Escritor uruguayo y misionero por adopción, fue el maestro del cuento latinoamericano, de prosa vivida, naturalista y modernista.
Sus relatos breves evolucionaron hacia el retrato realista, casi siempre angustioso y desesperado, de la salvaje naturaleza que lo rodea en Misiones: la selva, el río, la fauna, el clima y el terreno conformando el decorado en que sus personajes se mueven, padecen y a menudo mueren.
Su casa, sus herramientas, sus lugares de inspiración, su vieja motocicleta y hasta la mesa y su máquina de escribir, se encuentran aún en San Ignacio, donde vivió, sufrió, soñó y creo su propio mundo y su maravillosa literatura.

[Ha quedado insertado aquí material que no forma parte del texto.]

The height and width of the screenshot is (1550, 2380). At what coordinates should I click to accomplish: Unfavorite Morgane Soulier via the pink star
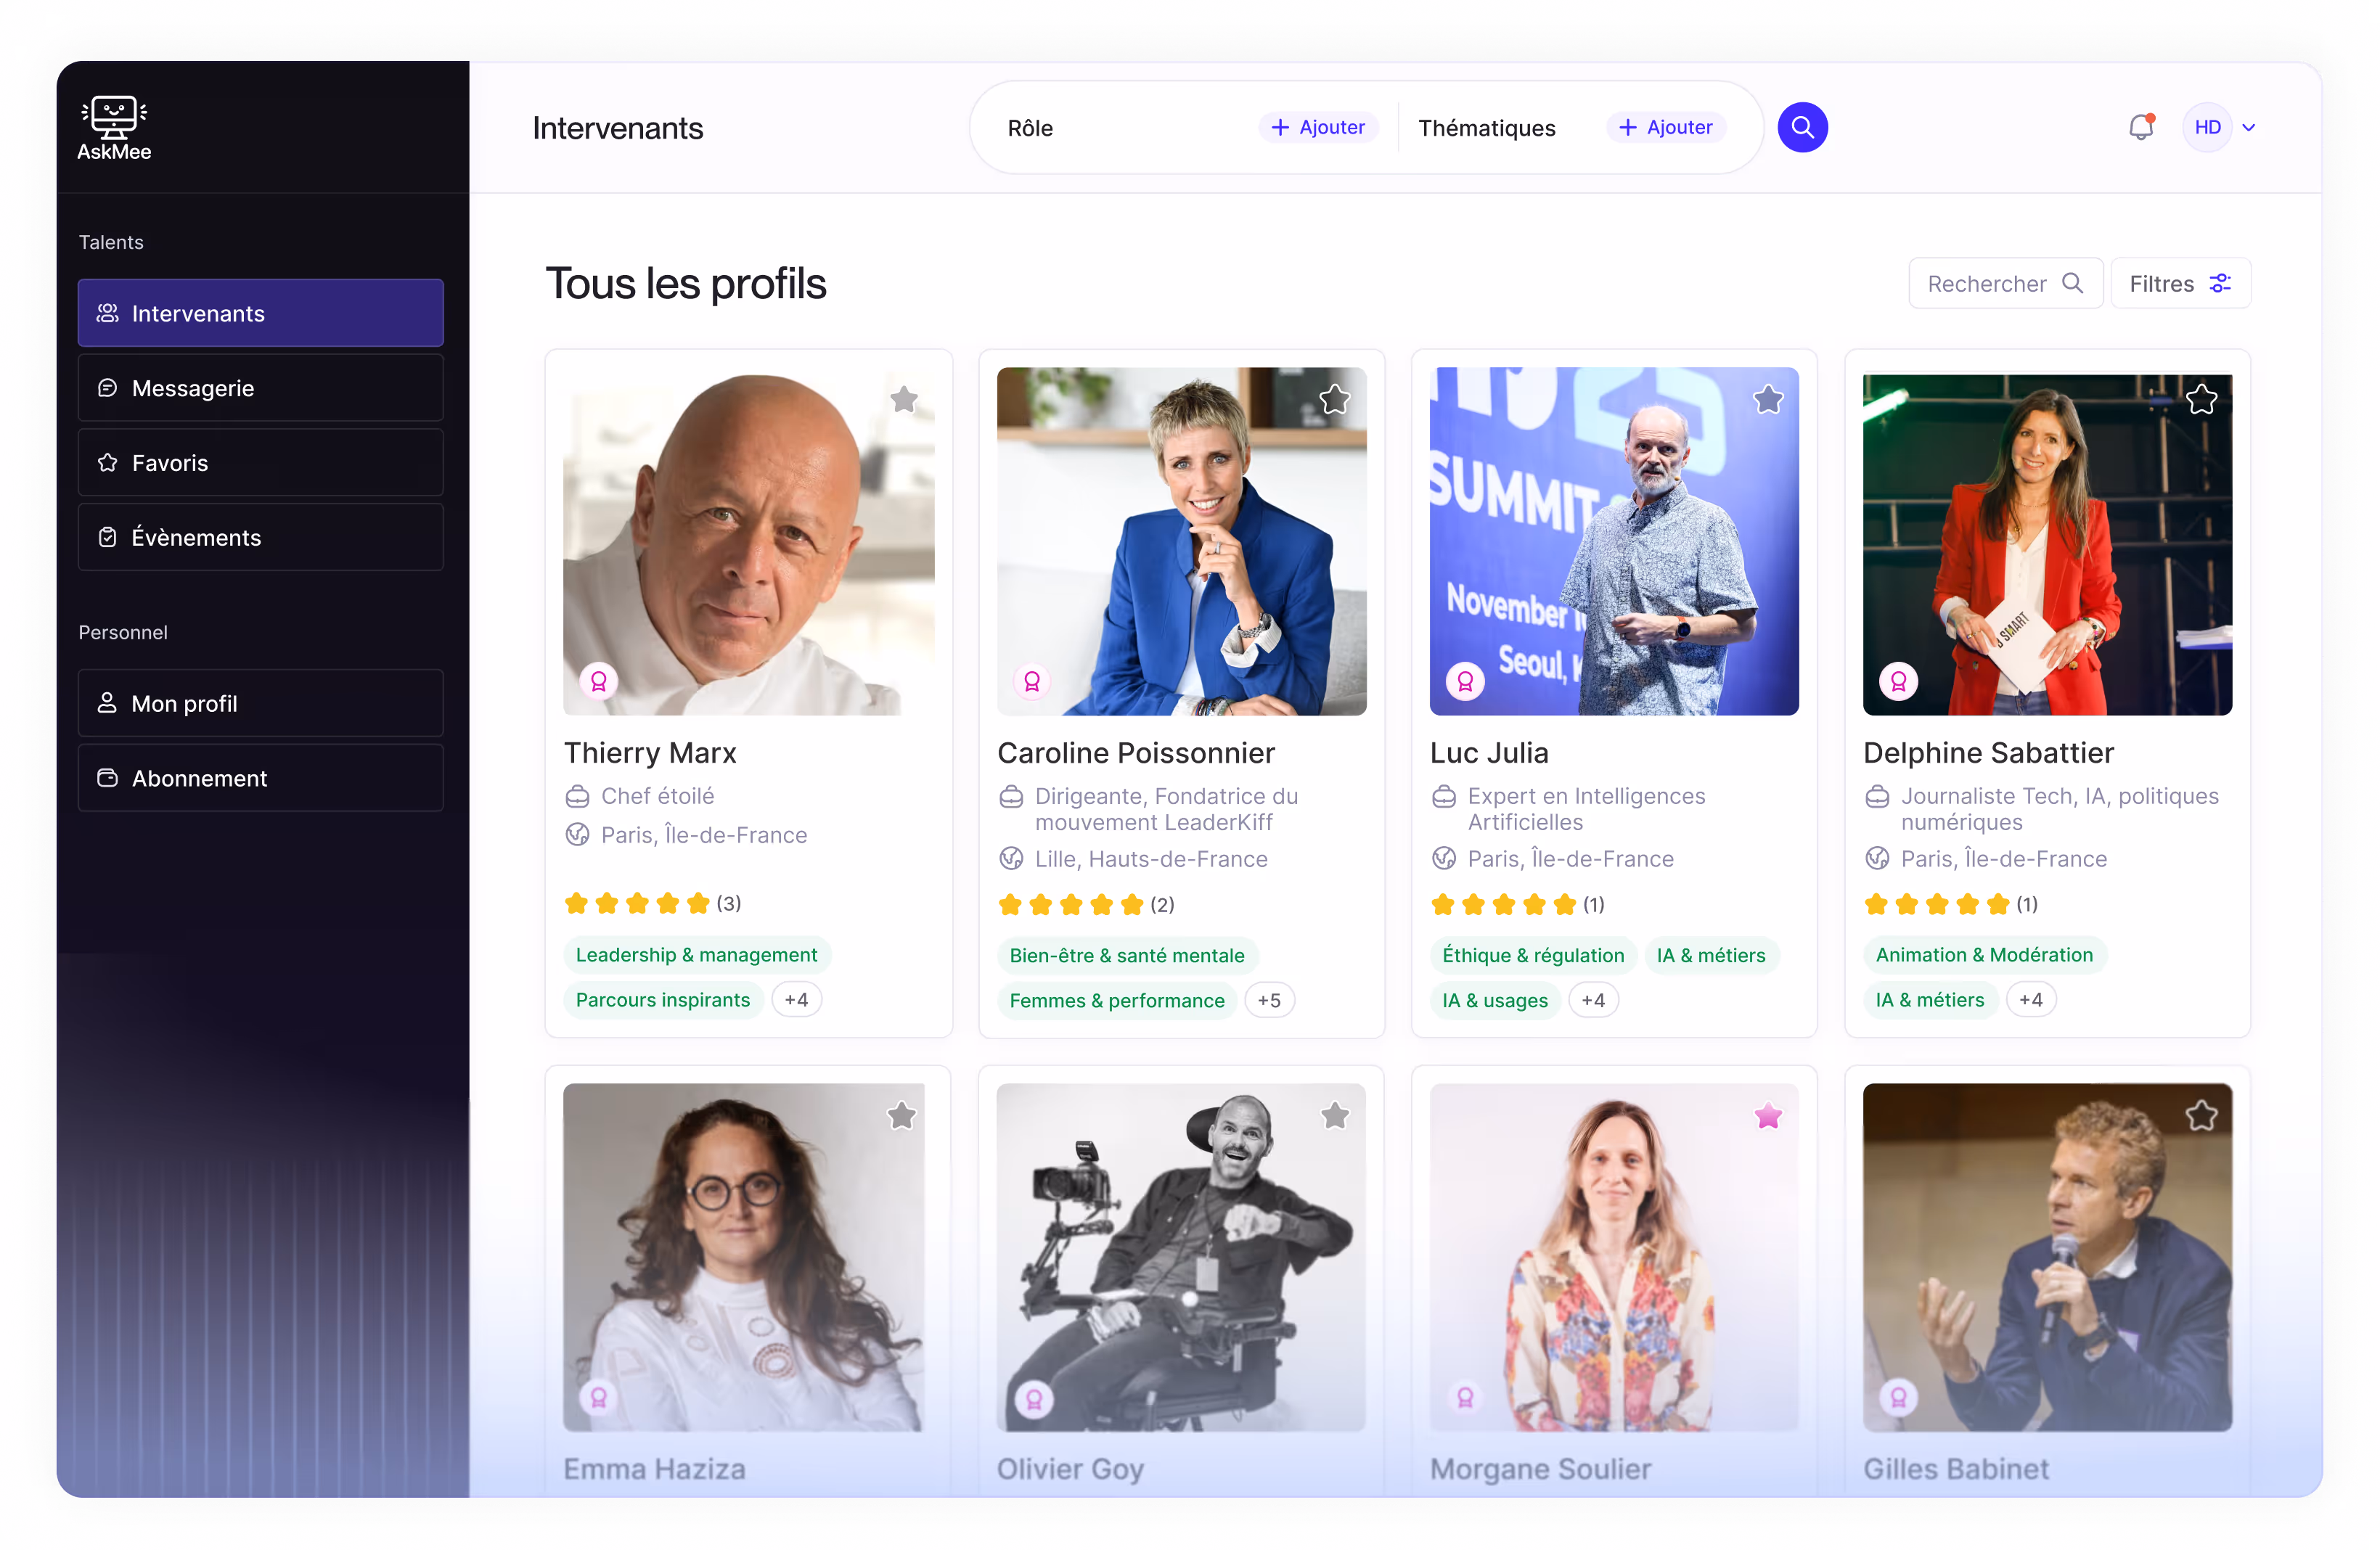click(x=1768, y=1116)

Estos Cerros del Teyú Cuaré, tronchados a pico sobre el río en enormes cantiles de asperón rosado, por lo que se descuelgan las lianas del bosque, entran profundamente en el Paraná formado hacia San Ignacio una honda ensenada, a perfecto resguardo del viento sur. Grandes bloques de piedra desprendidos del acantilado erizan el litoral, contra el cual el Paraná entero tropieza, remolinea y se escapa por fin aguas abajo…” Horacio Quiroga, El yaciyateré.